## AUFGABENSTELLUNG:
A) Beantworte anhand des Artikels über Sebastian Hertler diese Fragen:
(i) Wie alt ist Sebastian Hertler?
(ii) Wie viele Fahrer wollen am Wochenende den Hohenstaufen hinunterfahren?
(iii) Wer organisiert die süddeutsche Meisterschaft?
B) Drucke aus dem Artikel über Sebastian Hertler die Passage wortgetreu ab, beginnend mit „In der einstigen“ und weiter bis einschließlich „Garten, zu fahren.“.

## TEXTAUSZUG:
Hat den Dreh auf dem Longboard raus: Sebastian Hertler Foto: Stollberg

Mit bis zu 70 Kilometern pro Stunde den Hohenstaufen hinunter – auf einer Art Skateboard. 120 Fahrer haben an diesem Wochenende genau das vor. Einer der Besten von ihnen ist Sebastian Hertler aus Stuttgart. Was vielleicht daran liegt, dass er im eigenen Garten trainiert.

Stuttgart/Göppingen - „Na klar will ich gewinnen“, sagt Sebastian Hertler vor dem Staufen-Downhill von Donnerstag bis Sonntag in Göppingen. „Wenn ich ein Rennen fahre, will ich immer siegen. Sonst brauche ich doch gar nicht erst antreten.“ An Selbstbewusstsein mangelt es dem 27 Jahre alten Stuttgarter wahrlich nicht. Nicht zu unrecht gilt er als der FC Bayern der Skateboard-Szene. Für einen Einzelsportler ist das zwar ein etwas seltsamer Vergleich. Was Titel und Ehrgeiz betrifft, kann Hertler mit dem Fußball-Rekordmeister jedoch mithalten. Das dachten sich zumindest seine WG-Mitbewohner – selbst erfolgreiche Downhill-Fahrer – im vergangenen Jahr, als sie den Spitznamen für ihn erfunden haben. Kurz darauf verteidigte Hertler seinen Titel als deutscher Meister im Longboarden. Er ist ein Siegertyp auf Rollen.

 

In der einstigen Skateboarder-WG im Norden Stuttgarts ist es inzwischen ruhiger geworden. Hertlers boardende Mitbewohner zogen einer nach dem anderen aus. Heute nutzt er das Wohnzimmer, um für seinen Sport zu werben. „Vier meiner fünf Mitbewohner sind Mädels, die anfangs mit unserem Sport nichts zu tun hatten“, erzählt er. „Aber mittlerweile sind sie Fans.“ Die ehemaligen Mitbewohner zieht es aber noch regelmäßig in die alte WG, um auf der selbstgebauten „Bowl“, einer Art Halfpipe im Garten, zu fahren.

Was sich schon im Kleinen zeigt, gilt für die gesamte Szene der schnellen Sportart. Die Skateboarder sind ein eingeschworener Haufen. Deshalb war es für den amtierenden deutschen Meister Sebastian Hertler auch klar, dass er die neue Downhill-Strecke auf dem Göppinger Hausberg testet, als ihn der Organisator der süddeutschen Meisterschaft, Daniel Schindler, darum bat. „Die Straße dort ist wirklich gut“, urteilt er.

## VORLIEGENDE DATEN:
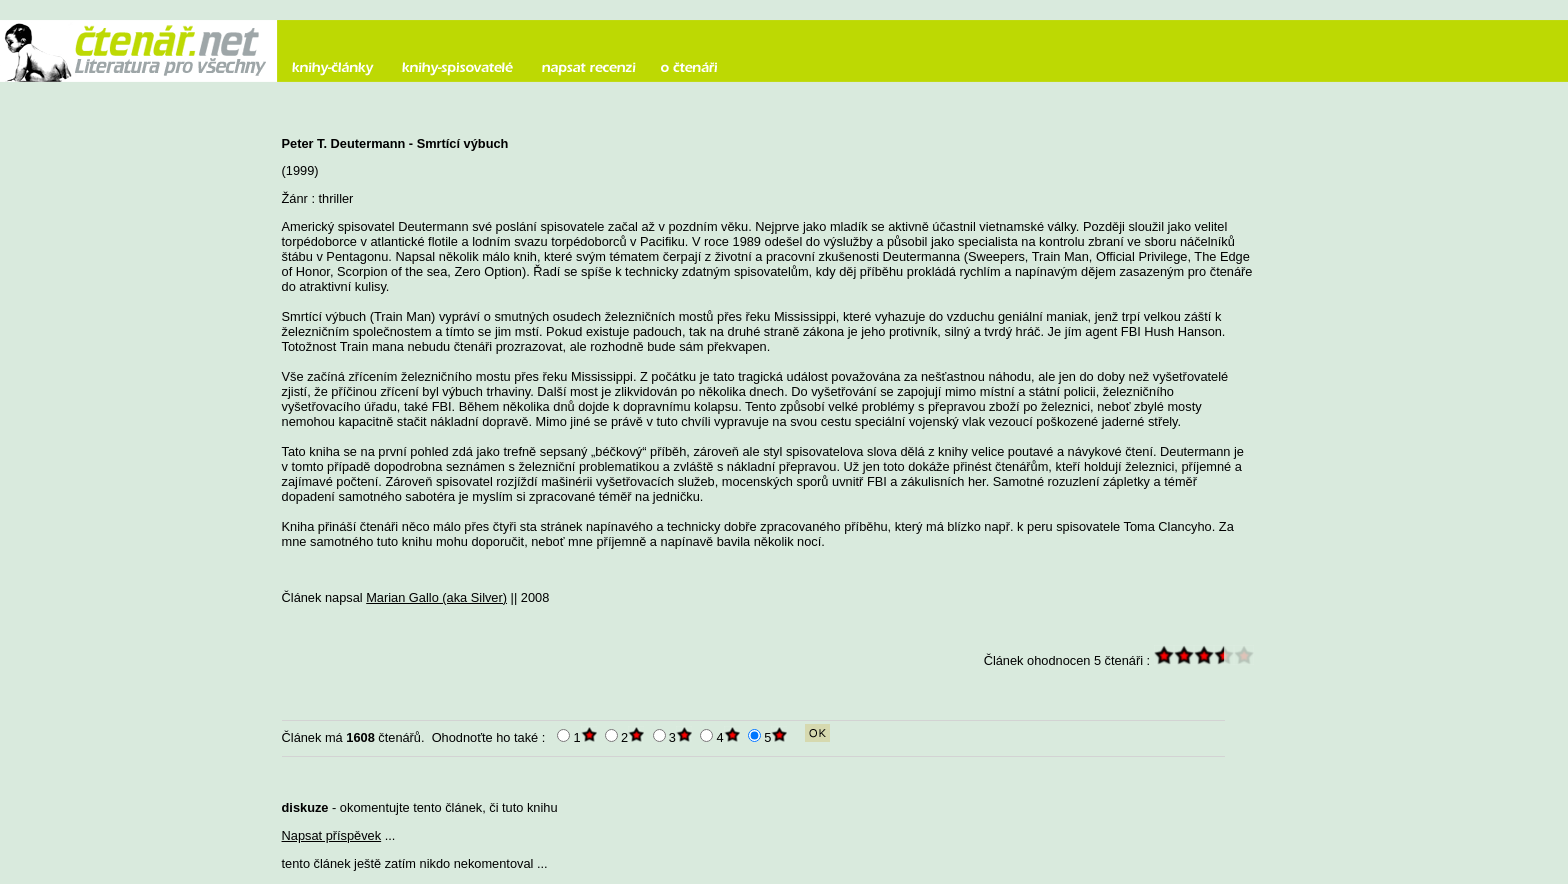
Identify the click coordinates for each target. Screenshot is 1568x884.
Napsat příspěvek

---

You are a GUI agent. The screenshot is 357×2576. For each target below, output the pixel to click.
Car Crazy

## MUSTERLÖSUNGEN:
A)
(i) 27 Jahre
(ii) 120
(iii) Daniel Schindler

B)
In der einstigen Skateboarder-WG im Norden Stuttgarts ist es inzwischen ruhiger geworden. Hertlers boardende Mitbewohner zogen einer nach dem anderen aus. Heute nutzt er das Wohnzimmer, um für seinen Sport zu werben. „Vier meiner fünf Mitbewohner sind Mädels, die anfangs mit unserem Sport nichts zu tun hatten“, erzählt er. „Aber mittlerweile sind sie Fans.“ Die ehemaligen Mitbewohner zieht es aber noch regelmäßig in die alte WG, um auf der selbstgebauten „Bowl“, einer Art Halfpipe im Garten, zu fahren.